Sounds like you're gonna need a CREW, Traci!
It also sounds like you won't be short of volunteers!
That is so true! This is one of the oldest and prettiest Historical Homes in our county. My bro-in-law's, great, great grandfather built this home in the EARLY 1800's. He was a member of the House of Representatives. We have been trying to get the family to sell it for a while because since the older people died no one goes over there everyday. My bro-in-law and his great Aunt are part owners of it. People have already stolen all of the antiques out of it. And about 2 mos. ago cut all of the mantles and the fireplaces out of the wall. That was the last straw. Ya see, my bro-in-law wanted to sell it last year but his Great Aunt procrastinated. I guess she hated to see it go. Some of these flowers are the most beautiful things I have ever seen. I wanted to know if anyone could help me figure out what this vine is.
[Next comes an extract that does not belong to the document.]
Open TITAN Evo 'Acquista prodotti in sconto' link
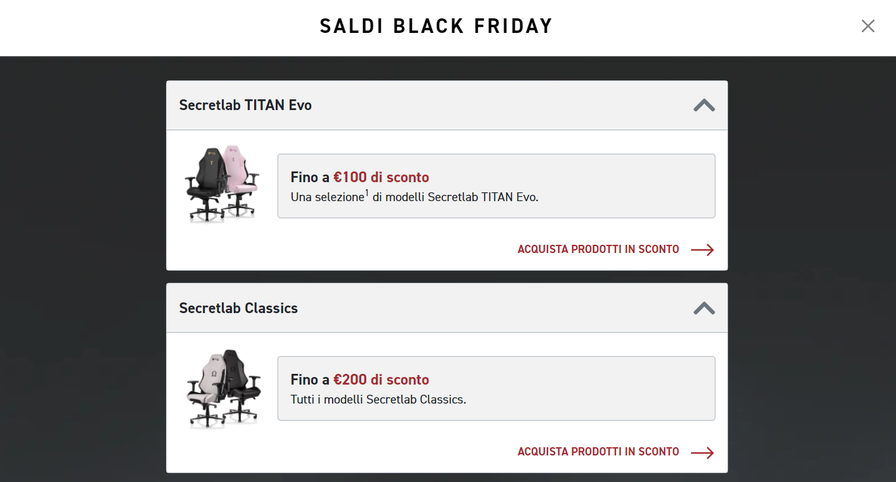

I don't have a picture, but it is about 40-50 ft up in an evergreen tree. It has blooms on it that look kind of lacey from a distance but when your close up it has little bitty white blooms with a touch of pink and all the blooms together form a triangle or pear shape cluster. It is beautiful. Do you have any idea's? Ther's Camellia's, snow ball's, etc.... On stuff like that should I just try cuttings and if so what's the best way to assure they root? Can you help me please. My great grandfather was an old timer who always said don't move trees or shrubs and stuff like that in any month that doesn't have an "R" in the spelling. Not after April and not before September. I've always followed that and had pretty good luck! Thanks, Traci
Traci, if it looks like a lacecap hydrangea, it is probably one of the climbing hydrangeas. Deucamaria is the US native with this common name, while the other two are from Japan and China. Here's a link where you can read some more about them, and hopefully figure out which one you have:
Once you ID it, you can find out more about transplanting it vs. taking cuttings. Good luck - sounds like you have a real treasure trove to sort through! Sorry to hear about the antiques and the furnishings - that's such a shame.